Politics Can Be Damaging
• Avoid politics or any perception of politics. When visible in the healthcare setting, a provider’s political messaging can alienate patients.
For example, Miller recalls visiting his doctor’s office and seeing a sign that said, “Obamacare not accepted.” The sign seemed to be aggressively political because of its use of a slang term to refer to insurance under the Affordable Care Act. Miller questioned why it even needed to be posted. He told the office supervisor that the sign appeared to be politicizing something did not need to be politicized, and that the sign makes people of color feel unwelcome.
“Later, I saw the doctor and told him my gripe,” Miller says.
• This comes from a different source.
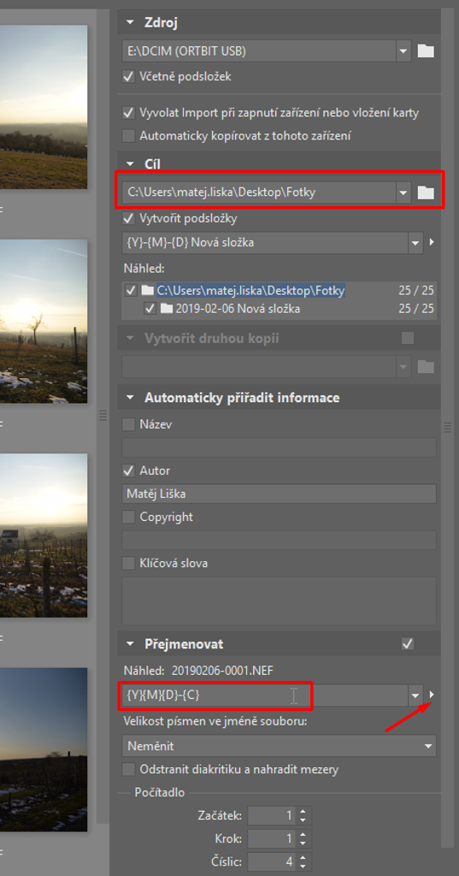Decrease the Číslic value with down arrow
This screenshot has width=459, height=876.
[x=303, y=866]
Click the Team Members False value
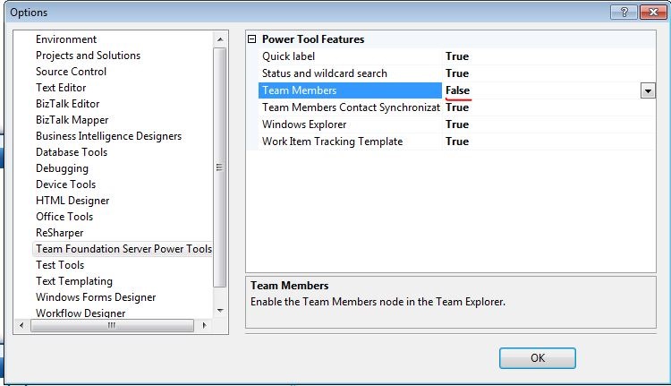Viewport: 671px width, 386px height. click(x=458, y=90)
The next time Miller visited the doctor’s office, the sign was gone.
• Avoid assumptions about a person’s ability to pay. If the healthcare provider makes assumptions about a patient’s ability to pay for services, it can create distrust and injure a patient’s pride.
For instance, when transitioning patients to a post-acute facility or skilled nursing facility, case managers could provide patients with information about the payment options at each possible site, and whether the sites accept the patient’s insurance. But they should not assume patients will reject transitions to places where the cost would be higher.
“Recommending medication or treatment on the basis of perceived economics is a dangerous thing — a slippery slope,” Miller says. “Rather than making assumptions, why don’t you just ask, ‘Is money an issue, or are you good with that?’”
REFERENCES
- Bress AP, Cohen JB, Anstey DE, et al. Inequities in hypertension control in the United States exposed and exacerbated by COVID-19 and the role of home blood pressure and virtual health care during and after the COVID-19 pandemic. J Am Heart Assoc 2021;10:e020997.
- Tuskegee University. About the USPHS Syphilis Study.
- Breed AG. How an AP reporter broke the Tuskegee syphilis story. Associated Press. July 25, 2022.
- Richardson Jr WJ. Cultural awareness to help while serving native veterans. June 27, 2012.
Recent research shows health inequities have worsened since the COVID-19 pandemic began. More work is needed to improve medical care and interactions between African American patients and mostly European American healthcare providers. This also means case managers, whose job is to build trust with patients, will have to work hard to bridge cultural divides and distrust.